▶ _Problem statement_
Look through the records below, and whenever a line contains "will", copy it.
*** Provided records Section Begins ***
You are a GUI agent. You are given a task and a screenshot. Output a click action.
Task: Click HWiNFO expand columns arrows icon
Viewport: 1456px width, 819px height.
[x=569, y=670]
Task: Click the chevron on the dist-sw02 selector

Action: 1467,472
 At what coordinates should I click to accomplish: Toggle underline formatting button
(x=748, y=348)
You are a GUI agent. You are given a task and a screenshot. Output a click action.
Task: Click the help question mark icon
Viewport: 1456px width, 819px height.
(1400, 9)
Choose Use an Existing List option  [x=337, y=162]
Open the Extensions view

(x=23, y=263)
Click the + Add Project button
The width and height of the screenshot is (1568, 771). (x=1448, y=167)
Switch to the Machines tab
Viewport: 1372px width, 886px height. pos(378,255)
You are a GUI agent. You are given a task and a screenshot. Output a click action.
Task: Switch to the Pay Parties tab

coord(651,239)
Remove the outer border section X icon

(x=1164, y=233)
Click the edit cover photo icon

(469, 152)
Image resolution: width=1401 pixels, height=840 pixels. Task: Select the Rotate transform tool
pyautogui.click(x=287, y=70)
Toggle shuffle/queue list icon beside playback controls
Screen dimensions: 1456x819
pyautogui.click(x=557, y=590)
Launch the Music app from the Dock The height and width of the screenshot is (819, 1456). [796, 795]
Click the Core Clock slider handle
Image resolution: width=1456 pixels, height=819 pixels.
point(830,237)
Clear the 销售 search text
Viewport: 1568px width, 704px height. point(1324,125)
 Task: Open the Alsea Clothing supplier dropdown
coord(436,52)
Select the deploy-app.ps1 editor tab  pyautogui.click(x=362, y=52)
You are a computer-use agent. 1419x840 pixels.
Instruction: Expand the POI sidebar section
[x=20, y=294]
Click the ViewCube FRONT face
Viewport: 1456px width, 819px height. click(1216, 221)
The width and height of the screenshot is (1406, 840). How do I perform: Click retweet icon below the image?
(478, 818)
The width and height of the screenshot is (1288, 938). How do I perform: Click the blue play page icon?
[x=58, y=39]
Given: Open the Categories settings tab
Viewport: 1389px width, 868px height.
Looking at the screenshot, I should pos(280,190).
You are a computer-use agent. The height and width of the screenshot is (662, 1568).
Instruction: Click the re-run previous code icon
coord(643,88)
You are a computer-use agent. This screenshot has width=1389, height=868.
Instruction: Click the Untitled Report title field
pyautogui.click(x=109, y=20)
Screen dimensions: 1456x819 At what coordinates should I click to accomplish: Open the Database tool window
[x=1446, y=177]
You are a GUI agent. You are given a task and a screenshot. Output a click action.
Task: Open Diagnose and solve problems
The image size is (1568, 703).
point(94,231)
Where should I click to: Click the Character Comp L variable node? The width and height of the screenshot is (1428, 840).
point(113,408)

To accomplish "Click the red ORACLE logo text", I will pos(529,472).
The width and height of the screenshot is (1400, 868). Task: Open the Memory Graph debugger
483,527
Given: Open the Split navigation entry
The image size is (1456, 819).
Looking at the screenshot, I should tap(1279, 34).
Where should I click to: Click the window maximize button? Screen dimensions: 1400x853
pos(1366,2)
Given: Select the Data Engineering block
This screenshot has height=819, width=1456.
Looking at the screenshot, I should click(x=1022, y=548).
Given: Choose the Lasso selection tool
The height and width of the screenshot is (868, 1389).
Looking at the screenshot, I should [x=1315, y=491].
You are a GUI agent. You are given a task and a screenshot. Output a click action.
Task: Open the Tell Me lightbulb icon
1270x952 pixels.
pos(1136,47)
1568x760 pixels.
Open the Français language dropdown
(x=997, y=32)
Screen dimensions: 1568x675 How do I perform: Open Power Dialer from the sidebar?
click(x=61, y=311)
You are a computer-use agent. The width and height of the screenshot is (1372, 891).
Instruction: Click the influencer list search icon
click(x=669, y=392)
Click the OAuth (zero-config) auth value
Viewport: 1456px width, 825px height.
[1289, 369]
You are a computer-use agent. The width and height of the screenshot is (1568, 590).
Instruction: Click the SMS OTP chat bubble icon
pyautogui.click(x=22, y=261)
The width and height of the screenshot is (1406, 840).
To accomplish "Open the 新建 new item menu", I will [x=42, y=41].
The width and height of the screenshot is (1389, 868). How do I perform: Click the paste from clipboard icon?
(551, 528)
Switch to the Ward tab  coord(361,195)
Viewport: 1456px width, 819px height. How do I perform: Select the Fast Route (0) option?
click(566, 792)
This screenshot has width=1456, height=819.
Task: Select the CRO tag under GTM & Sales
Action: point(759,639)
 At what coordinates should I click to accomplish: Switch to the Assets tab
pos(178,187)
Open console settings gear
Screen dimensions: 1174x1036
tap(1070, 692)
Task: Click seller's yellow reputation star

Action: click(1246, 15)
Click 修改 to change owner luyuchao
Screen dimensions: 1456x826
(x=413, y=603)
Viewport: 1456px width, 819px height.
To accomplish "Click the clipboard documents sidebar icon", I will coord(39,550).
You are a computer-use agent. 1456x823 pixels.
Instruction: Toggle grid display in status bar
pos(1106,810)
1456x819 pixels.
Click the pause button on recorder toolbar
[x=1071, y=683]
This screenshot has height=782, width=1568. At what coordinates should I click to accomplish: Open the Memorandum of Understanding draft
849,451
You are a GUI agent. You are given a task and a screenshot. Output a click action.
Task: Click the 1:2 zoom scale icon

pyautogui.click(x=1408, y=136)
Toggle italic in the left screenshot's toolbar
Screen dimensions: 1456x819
*** Provided records Section Ends ***
▶ _Result for this task_
To accomplish "Click the red ORACLE logo text", I will pos(529,472).
To accomplish "Open the 新建 new item menu", I will [x=42, y=41].
To accomplish "Click the clipboard documents sidebar icon", I will coord(39,550).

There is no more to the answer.